From Mary, a reader:
I was recently laid off in May. For the past 4 years I’ve been working as an assistant in entertainment, but what I am quickly realizing is that being an assistant is often a trap – a trap of no upper mobility. For my job search, I’m looking to get out of that assistant life, but I’m afraid that’s all the hiring people see me as. Any advice? I do have a master’s degree, but it seems no one really cares.
I’m sorry to hear about your layoff and I also want you to know that the place you find yourself in is pretty common. I see it with women starting out quite frequently. Women often taken a role for its potential, because we know, and we’ve seen in school, that if we work hard, we’ll get rewarded (get an A) and move up to the next level.
Unfortunately, the job market behaves differently than what we’ve been taught in school, and you’re right, those assistant gigs CAN be a path to nowhere. You can work hard, and you simply get rewarded with more work.
The first thing you’ve gotta figure out is what kind of work do you truly want to be doing? That can be tough to figure out, particularly if your experience is limited to work you haven’t loved. That’s the rub. So how do you figure out what you love doing, when you haven’t done it yet?
Recognize that you won’t figure it your life’s mission in one day, or even one year.
Figuring that out takes time and life experience, but you CAN move away from the work you don’t love, and move closer towards work you do love. Here’s how: Take the time to sit down with a notebook, and write down the little things, ANYTHING, that you enjoyed doing in your previous jobs. And write out a list of things that you enjoy in your spare time, it could be hobbies, it could be reading/learning about something new, include your masters degree in there as well. For me, I enjoy playing the piano, and also I love reading about international cultures, and business. And like you, I’ve got a masters degree in business. Whatever these things are for you, they’ll help you get one step closer to your Ikigai.
Then what do you do? Talk to some friends and ask them for what types of jobs they think you’d enjoy, browse job boards and find jobs that make your heart sing. And then, here’s the most important part:
CHANGE YOUR MESSAGING.
Your goal is to position yourself for the job you want, NOT the job you already have.
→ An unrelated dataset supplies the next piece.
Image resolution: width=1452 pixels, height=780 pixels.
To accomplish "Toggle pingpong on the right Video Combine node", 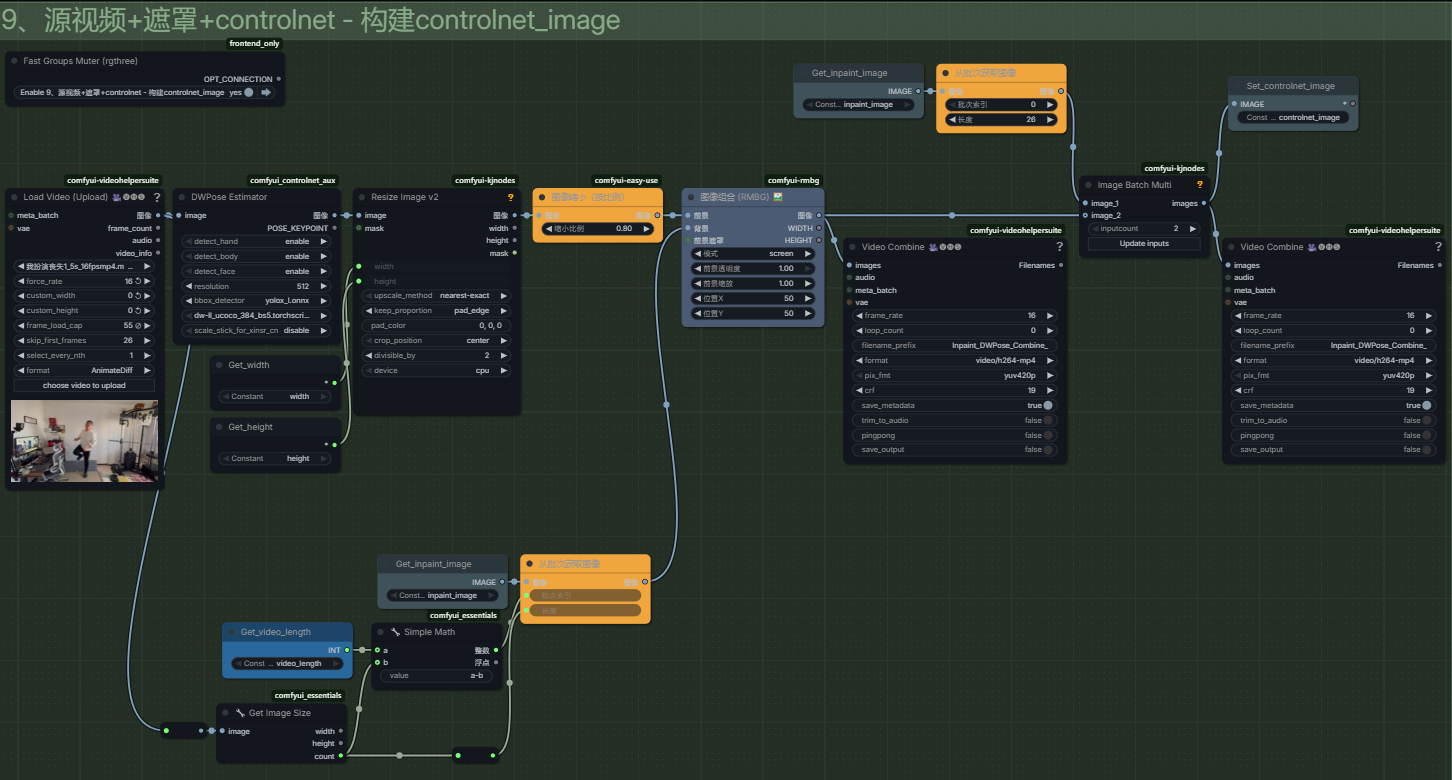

When hiring managers and HR look at your resume, they almost always look first at your most recent job. It shows up right at the top of your resume, and it tells them what you’ve been doing.
When you tell people about yourself, you’re probably leading with “I was recently an assistant in entertainment, but I really want to do x, y or z.”
Instead of leading with the thing you don’t want to do, try focusing on the things you DO want to do. For you, since your most recent job doesn’t represent where you want to go, beef up your summary at the top to include the things you’ve done that align with the kinds of things you’d be doing in your next job. It’s ok if you don’t have ALL the experience, share what you do have, and what you can do.
And when you talk about yourself, share that you’ve got a masters degree in ABC and have 4 years experience managing projects and systems, and then share that you’re currently looking for a new role, and be specific about what that might look like.
Give it a shot, and drop me a line with how it goes!